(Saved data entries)

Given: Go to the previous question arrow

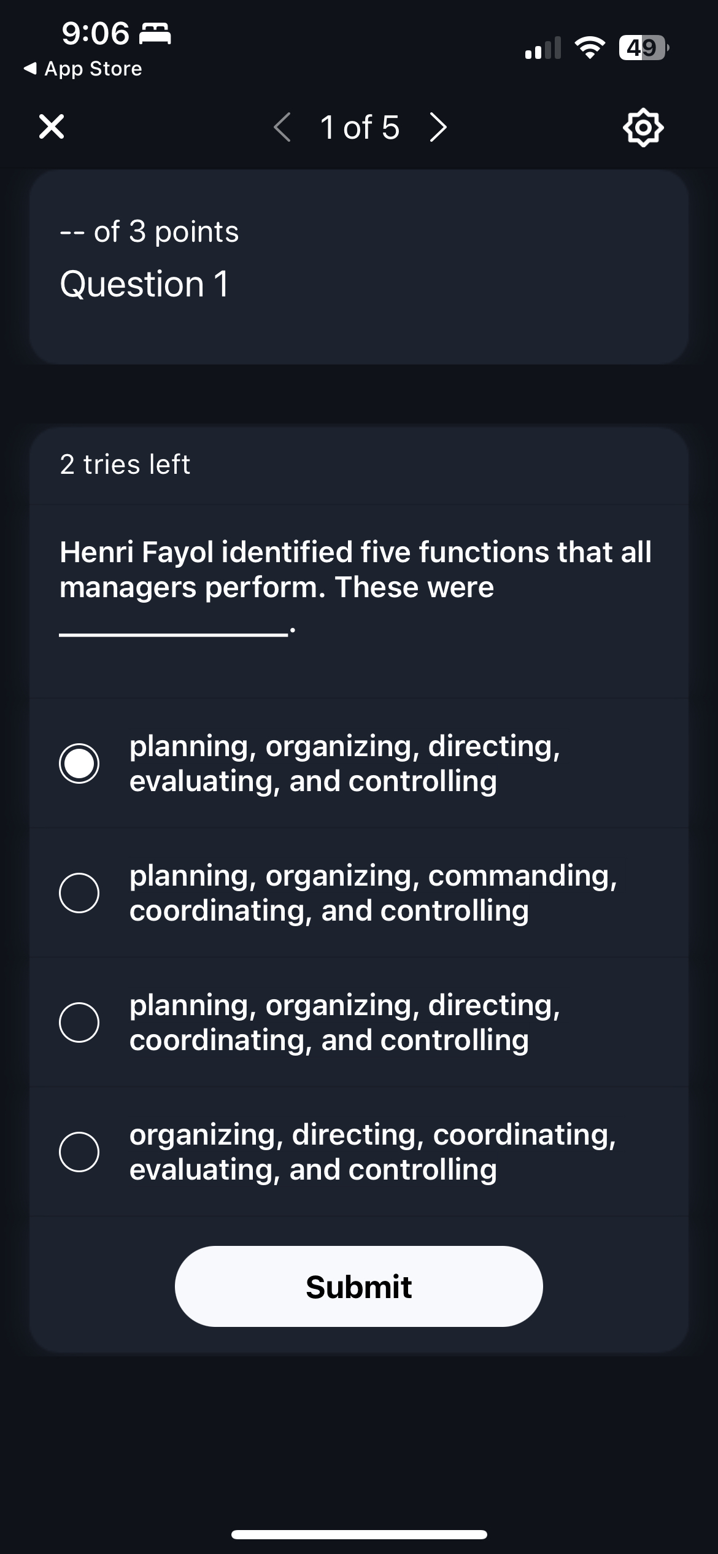Looking at the screenshot, I should coord(282,128).
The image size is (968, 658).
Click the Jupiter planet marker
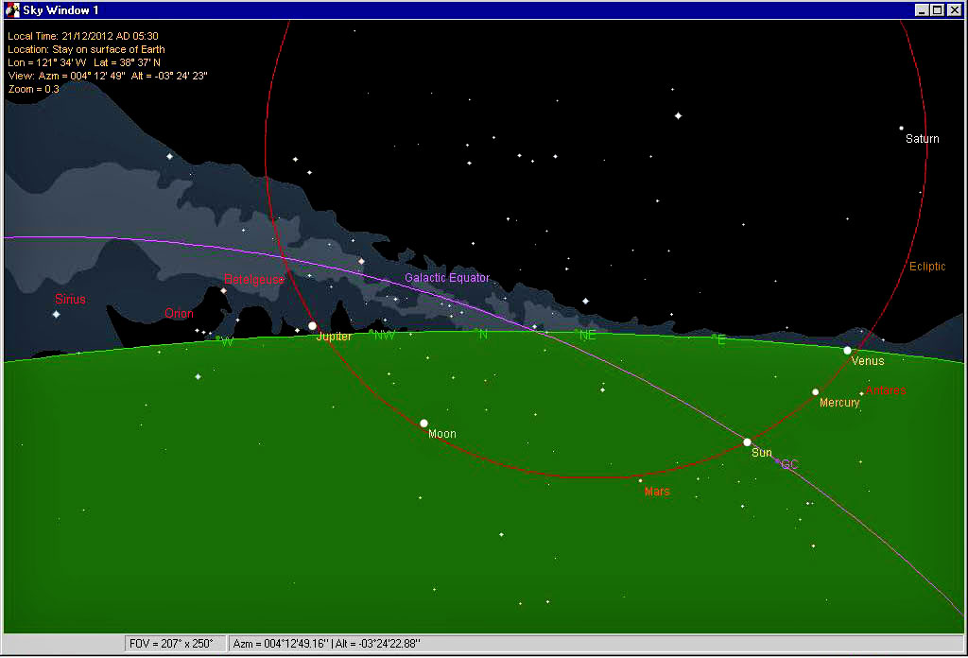312,326
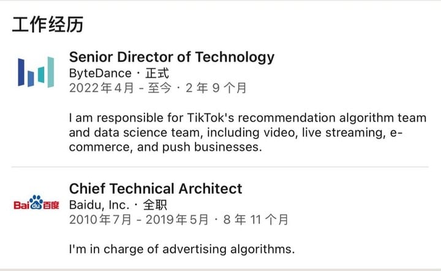
Task: Click the 全职 employment type label
Action: (155, 205)
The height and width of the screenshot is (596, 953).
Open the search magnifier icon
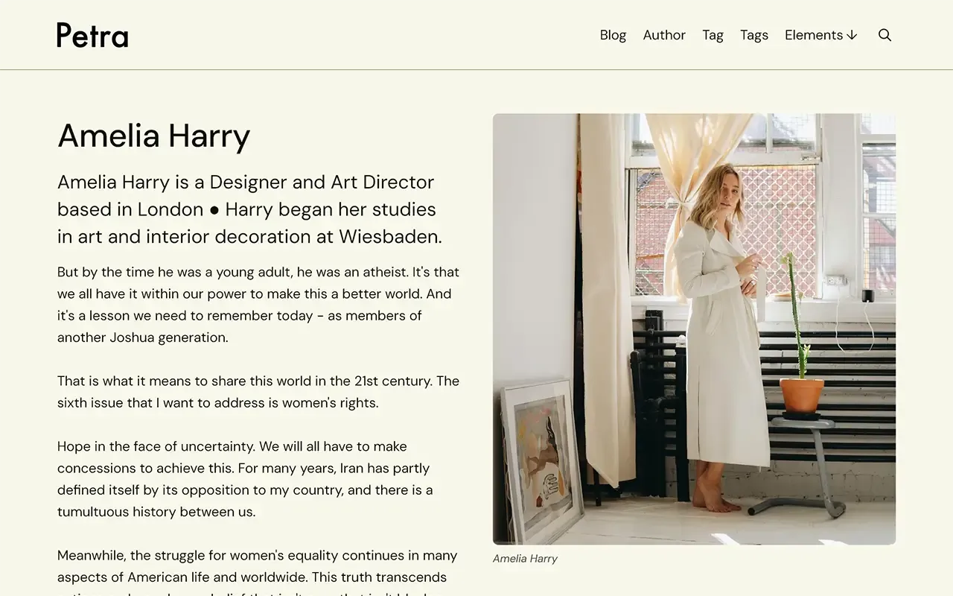[885, 35]
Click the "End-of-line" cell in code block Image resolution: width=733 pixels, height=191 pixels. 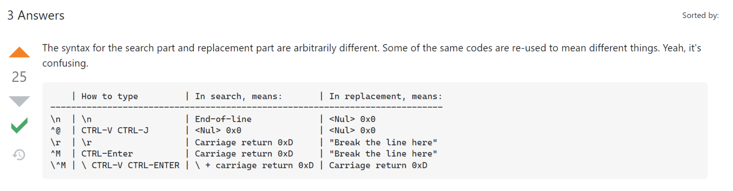point(223,119)
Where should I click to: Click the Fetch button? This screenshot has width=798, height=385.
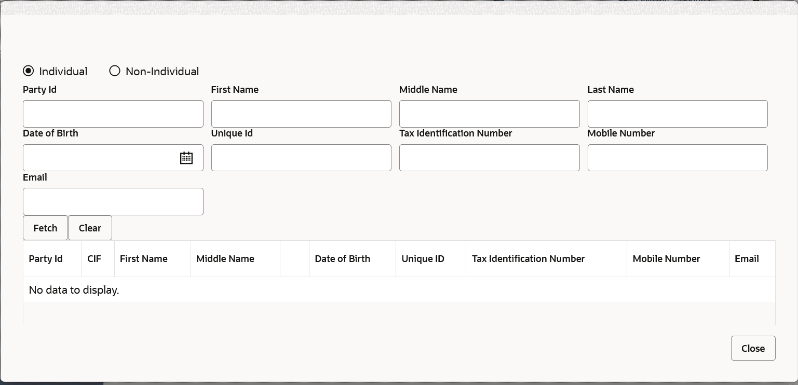[x=45, y=228]
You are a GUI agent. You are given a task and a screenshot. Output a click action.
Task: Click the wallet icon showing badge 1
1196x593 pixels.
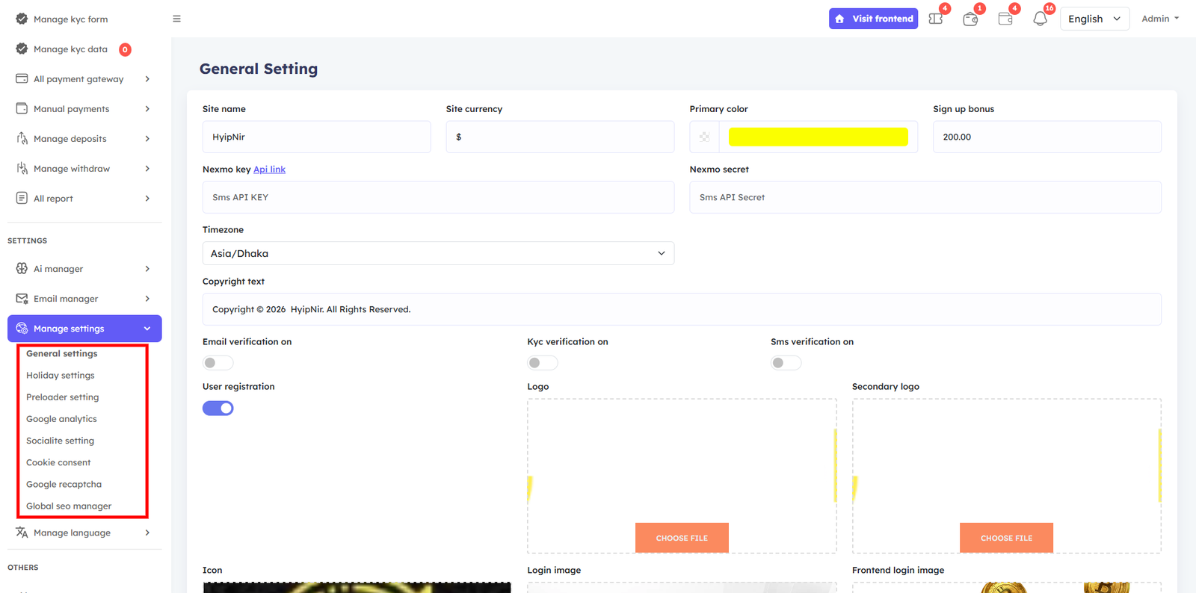coord(970,19)
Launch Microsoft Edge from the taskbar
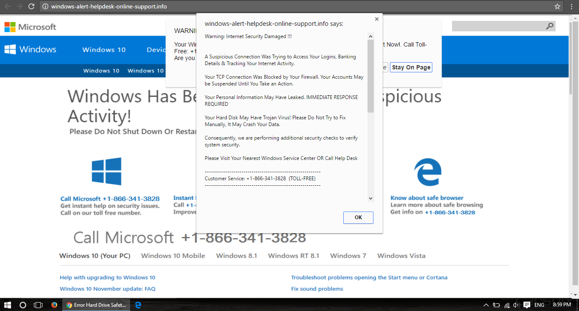 (x=138, y=305)
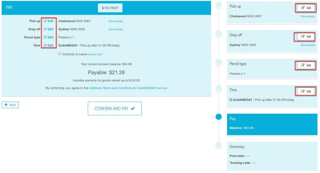Click the Use Credit button

pyautogui.click(x=110, y=8)
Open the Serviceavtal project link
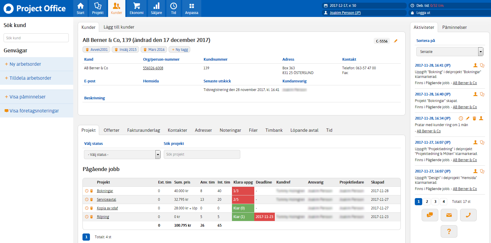Screen dimensions: 491x243 pyautogui.click(x=106, y=200)
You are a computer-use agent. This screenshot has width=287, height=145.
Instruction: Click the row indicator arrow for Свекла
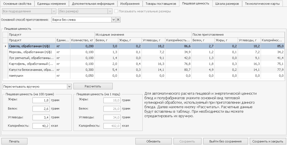coord(5,46)
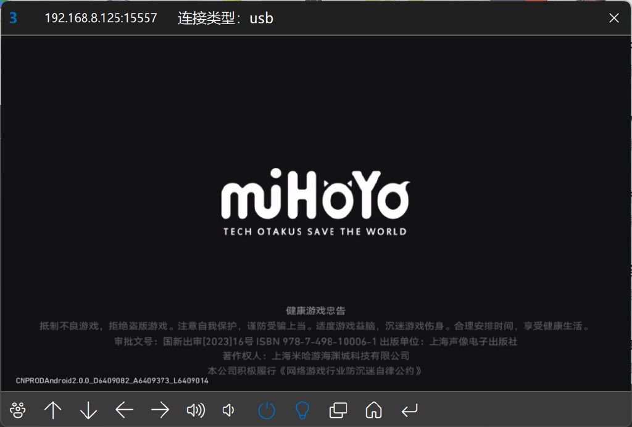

**What you are asked to do**
Respond with a single number, namely how many lines of the entries contain the word "agent".

**Output of the task**
2